The heap, where dynamic allocations occur, is only allowed to grow or to be truncated. An application cannot release memory in the middle of the heap without also releasing the memory at the end of the heap.

So let's say Firefox makes 10 one-page allocations, and frees the first 9. The memory layout might look something like:
XXXXXXXXXU (X- unused, U- used)

Those 9 pages worth of memory aren't being used, but it's impossible to release them back to the OS.

Thankfully, there is some good news: when Firefox needs to allocate more memory, it can and will just reuse those 9 unused pages instead of allocating more memory from the OS and growing the heap.

The best solution to this problem is to use a compacting garbage collector. Which is something that Java and C# and other higher-level langauges can easily make use of (and many do use them), but which C and C++ can't really make use of given the complete lack of compiler support. That's one reason why a Java or C# app can actually out-perform a similar C/C++ app, especially with a good native-code compiler and an library implementation with a modern GC.

Don't bug me

[joeytsai]

I think this submission is confusing two points. First of all, is this really a memory leak? A program that uses a lot of memory is not necessarily a leaking program. A memory leak is a programmatic error where memory is allocated but never freed, even when there's no way to use that object again. As the program continues to allocate memory, the heap size of the process increases until eventually the OS terminates the process (eg., the OOMKiller). Actually, many applications you normally use leak memory - but as long as they don't waste a ridiculous amount of memory most people don't care, especially since most process lifetimes are relatively short (compared to a daemon process like apache), and after termination the OS reclaims all the program's memory, leaked or not.
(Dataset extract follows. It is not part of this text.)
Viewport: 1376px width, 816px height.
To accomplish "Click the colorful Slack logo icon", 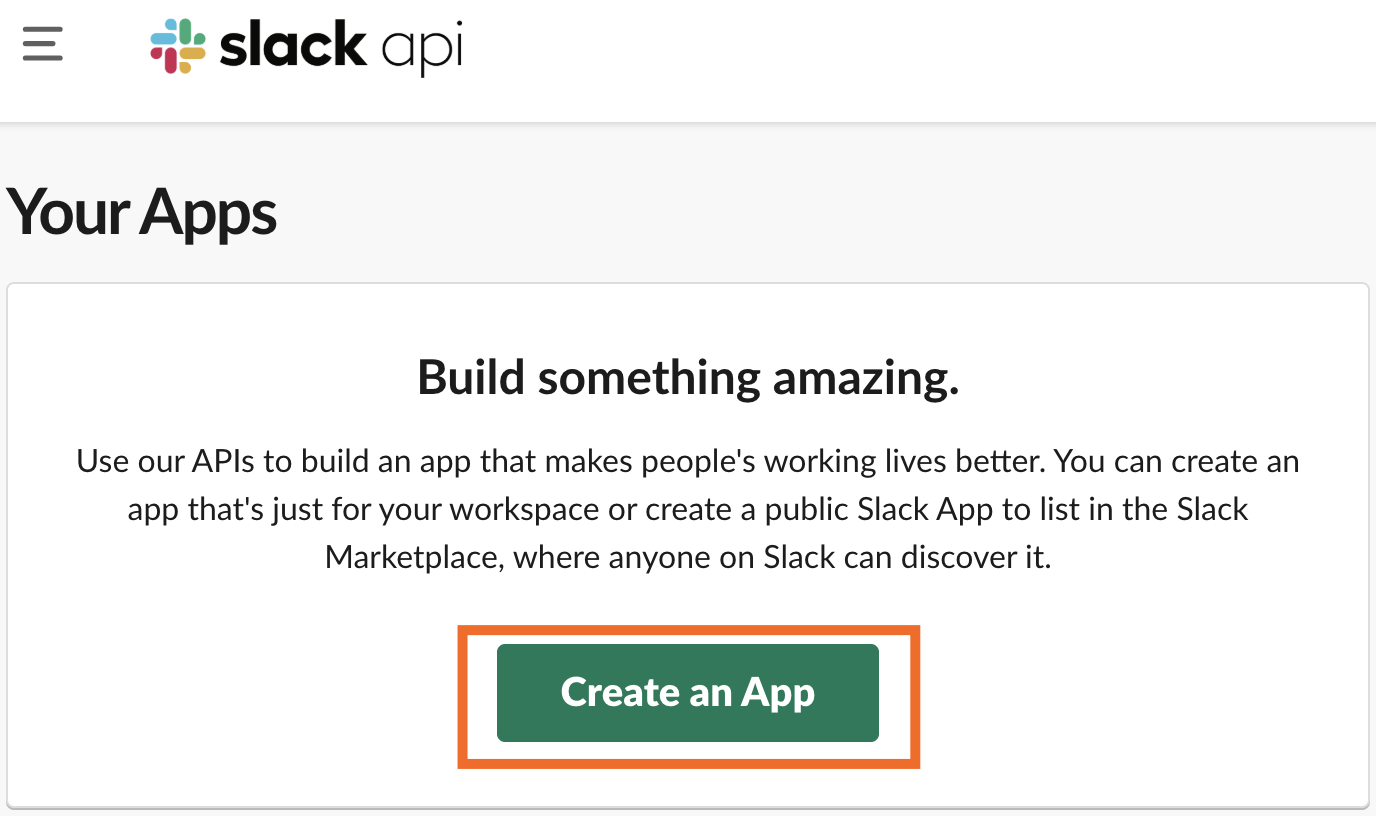I will (x=177, y=44).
What is being described here sounds much more like a cache of recent pages, which in my opinion is perfectly sane for a browser. Sure, maybe the cache is a bit overzealous, but even if that's the case, just disable it - worse case scenario, you edit the source. But otherwise, this is definitely a feature - I can promise you it's much more programming effort to save old pages for a quick redraw than to free the old page and replace it with the new.

So I guess the discussion here is, "is it right for firefox to use so much memory?" My answer is yes. It is not a memory leak, it seems like a very valid design decision. But if you disagree, old versions of firefox still work great (I still haven't upgraded myself).

Re:Total cached page limit.

[Edgewize]

You're confusing garbage collection with heap compaction.

People have written garbage collectors for C++, and they work just fine. But they do not help with fragmentation, which is the problem you're describing. That requires a heap-compacting allocator (aka a "handle" allocator). Many languages with garbage collection also use a heap-compacting allocator. C++ does not, because of a low-level language "feature": pointers, and specifically, pointer arithmetic.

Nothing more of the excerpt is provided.